All lines in the records below that hold "left" are to be shown.

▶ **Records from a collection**
★ ★ ★ ★ ★ ★ ★

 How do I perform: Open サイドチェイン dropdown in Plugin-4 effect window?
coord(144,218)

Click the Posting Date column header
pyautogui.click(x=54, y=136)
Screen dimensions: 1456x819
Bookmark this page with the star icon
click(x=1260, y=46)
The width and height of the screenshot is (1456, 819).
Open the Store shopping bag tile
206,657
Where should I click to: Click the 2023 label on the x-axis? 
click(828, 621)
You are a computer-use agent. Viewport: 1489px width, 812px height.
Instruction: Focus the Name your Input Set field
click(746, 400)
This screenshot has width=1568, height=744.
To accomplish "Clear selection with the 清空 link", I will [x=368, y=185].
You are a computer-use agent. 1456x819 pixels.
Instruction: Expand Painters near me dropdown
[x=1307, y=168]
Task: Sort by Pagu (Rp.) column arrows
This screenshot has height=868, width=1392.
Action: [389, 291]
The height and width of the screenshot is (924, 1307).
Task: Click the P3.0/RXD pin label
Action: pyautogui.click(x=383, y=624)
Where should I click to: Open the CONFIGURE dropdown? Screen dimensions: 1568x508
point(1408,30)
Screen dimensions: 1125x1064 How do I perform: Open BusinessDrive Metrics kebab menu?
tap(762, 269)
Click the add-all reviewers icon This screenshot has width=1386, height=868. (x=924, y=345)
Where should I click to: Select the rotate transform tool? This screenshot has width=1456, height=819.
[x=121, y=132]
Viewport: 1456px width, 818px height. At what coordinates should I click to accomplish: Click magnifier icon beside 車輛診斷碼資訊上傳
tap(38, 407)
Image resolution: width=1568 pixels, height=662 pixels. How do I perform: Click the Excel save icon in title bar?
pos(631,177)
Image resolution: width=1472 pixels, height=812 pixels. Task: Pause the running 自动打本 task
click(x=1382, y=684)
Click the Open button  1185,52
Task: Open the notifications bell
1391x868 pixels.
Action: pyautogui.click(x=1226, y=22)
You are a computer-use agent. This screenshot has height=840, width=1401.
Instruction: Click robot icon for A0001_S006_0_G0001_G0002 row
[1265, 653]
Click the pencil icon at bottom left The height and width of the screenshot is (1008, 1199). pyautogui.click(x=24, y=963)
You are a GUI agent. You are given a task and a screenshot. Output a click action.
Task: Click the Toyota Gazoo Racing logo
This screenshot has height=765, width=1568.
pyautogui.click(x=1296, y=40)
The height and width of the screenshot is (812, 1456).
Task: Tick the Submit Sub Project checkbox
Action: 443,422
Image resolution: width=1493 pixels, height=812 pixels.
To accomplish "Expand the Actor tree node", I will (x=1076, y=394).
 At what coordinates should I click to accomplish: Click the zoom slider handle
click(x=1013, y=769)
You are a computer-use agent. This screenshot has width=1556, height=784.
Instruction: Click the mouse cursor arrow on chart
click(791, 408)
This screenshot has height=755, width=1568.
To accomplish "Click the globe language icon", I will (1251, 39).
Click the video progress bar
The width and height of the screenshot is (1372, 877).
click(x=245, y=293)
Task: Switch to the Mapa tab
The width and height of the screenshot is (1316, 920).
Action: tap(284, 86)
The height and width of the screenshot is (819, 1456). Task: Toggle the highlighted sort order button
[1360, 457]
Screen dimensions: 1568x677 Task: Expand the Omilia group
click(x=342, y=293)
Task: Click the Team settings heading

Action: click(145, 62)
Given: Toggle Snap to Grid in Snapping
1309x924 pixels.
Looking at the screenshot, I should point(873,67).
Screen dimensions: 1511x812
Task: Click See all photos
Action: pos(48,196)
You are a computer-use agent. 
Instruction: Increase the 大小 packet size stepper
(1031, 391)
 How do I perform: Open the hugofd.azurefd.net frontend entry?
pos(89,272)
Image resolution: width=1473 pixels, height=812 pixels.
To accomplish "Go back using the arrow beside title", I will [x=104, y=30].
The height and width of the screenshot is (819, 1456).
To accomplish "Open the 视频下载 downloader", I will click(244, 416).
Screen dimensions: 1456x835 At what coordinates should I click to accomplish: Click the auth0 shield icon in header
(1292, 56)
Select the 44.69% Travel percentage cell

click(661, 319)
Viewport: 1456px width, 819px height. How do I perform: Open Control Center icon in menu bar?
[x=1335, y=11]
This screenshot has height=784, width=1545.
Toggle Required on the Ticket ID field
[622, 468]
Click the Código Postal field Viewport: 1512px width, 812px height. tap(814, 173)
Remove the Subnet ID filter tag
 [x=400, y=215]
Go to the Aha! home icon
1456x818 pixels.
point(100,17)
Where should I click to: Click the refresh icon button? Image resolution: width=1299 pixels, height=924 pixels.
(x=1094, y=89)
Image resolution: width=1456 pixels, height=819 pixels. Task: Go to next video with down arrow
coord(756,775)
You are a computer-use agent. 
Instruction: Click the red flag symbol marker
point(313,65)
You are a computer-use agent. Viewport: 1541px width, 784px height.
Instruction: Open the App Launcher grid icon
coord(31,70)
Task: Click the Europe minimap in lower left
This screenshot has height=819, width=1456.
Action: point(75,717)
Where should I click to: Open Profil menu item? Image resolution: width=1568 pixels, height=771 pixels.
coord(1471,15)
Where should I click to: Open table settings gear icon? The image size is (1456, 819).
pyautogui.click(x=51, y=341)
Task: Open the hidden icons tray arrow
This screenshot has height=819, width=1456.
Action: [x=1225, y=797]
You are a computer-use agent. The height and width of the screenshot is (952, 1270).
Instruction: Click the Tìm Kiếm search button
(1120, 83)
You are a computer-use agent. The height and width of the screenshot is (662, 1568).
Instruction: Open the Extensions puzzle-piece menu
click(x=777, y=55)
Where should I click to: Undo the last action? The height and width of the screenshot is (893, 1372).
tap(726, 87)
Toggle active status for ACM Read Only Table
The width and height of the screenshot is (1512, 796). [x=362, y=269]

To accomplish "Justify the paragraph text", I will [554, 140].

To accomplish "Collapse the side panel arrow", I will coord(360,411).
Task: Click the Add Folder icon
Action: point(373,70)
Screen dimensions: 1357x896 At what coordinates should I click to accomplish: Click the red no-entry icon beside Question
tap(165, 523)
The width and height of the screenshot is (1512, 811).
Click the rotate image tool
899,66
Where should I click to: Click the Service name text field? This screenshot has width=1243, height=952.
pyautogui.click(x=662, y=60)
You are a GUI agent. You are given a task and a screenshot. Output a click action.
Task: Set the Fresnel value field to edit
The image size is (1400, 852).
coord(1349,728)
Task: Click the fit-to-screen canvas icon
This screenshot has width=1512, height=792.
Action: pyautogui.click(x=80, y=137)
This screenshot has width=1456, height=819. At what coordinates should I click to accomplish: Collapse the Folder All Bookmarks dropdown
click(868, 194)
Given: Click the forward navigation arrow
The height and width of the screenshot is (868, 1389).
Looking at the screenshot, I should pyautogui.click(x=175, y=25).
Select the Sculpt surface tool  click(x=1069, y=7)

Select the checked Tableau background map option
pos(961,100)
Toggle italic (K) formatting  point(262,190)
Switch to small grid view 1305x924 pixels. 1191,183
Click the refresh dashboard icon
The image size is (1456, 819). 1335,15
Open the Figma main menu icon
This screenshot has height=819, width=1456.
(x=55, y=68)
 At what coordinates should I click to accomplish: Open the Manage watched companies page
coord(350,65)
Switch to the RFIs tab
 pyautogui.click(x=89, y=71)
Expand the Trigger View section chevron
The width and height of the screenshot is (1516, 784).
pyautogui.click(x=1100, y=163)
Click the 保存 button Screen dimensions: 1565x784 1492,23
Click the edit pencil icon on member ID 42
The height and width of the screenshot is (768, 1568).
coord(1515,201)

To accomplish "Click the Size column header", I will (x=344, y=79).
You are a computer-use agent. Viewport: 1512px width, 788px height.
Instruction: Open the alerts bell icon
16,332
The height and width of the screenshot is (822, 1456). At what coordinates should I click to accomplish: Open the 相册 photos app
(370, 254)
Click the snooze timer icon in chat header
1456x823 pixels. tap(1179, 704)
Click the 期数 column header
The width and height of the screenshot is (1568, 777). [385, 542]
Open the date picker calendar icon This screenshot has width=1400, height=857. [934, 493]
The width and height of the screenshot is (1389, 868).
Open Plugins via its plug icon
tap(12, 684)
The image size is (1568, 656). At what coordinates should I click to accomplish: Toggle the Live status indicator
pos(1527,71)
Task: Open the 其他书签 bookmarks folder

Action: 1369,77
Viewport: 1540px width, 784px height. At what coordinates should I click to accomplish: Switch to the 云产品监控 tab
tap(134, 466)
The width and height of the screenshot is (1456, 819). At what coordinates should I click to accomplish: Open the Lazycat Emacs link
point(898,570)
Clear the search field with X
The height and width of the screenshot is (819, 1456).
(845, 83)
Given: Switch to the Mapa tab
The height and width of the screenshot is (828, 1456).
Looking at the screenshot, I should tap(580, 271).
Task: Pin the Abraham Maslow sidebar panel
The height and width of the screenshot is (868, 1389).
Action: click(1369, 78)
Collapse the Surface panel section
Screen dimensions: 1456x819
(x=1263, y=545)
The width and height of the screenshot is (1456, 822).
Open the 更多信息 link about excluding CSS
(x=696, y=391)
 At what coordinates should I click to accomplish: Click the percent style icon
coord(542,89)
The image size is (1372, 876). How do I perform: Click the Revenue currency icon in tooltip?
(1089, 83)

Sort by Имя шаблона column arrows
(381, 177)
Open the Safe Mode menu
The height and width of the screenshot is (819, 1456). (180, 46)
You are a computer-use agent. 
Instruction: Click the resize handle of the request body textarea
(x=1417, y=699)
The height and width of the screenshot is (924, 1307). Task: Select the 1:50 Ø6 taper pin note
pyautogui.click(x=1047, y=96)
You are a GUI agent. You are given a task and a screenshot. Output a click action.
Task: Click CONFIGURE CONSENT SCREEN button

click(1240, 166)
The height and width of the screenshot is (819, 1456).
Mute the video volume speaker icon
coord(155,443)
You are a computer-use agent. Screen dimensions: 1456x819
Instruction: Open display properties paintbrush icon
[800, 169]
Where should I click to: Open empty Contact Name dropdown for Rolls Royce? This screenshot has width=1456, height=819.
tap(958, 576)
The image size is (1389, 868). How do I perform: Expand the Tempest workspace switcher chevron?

★ ★ ★ ★ ★ ★ ★

▶ **Completed exercise**
Click the pencil icon at bottom left The height and width of the screenshot is (1008, 1199). pyautogui.click(x=24, y=963)
Task: Click the Europe minimap in lower left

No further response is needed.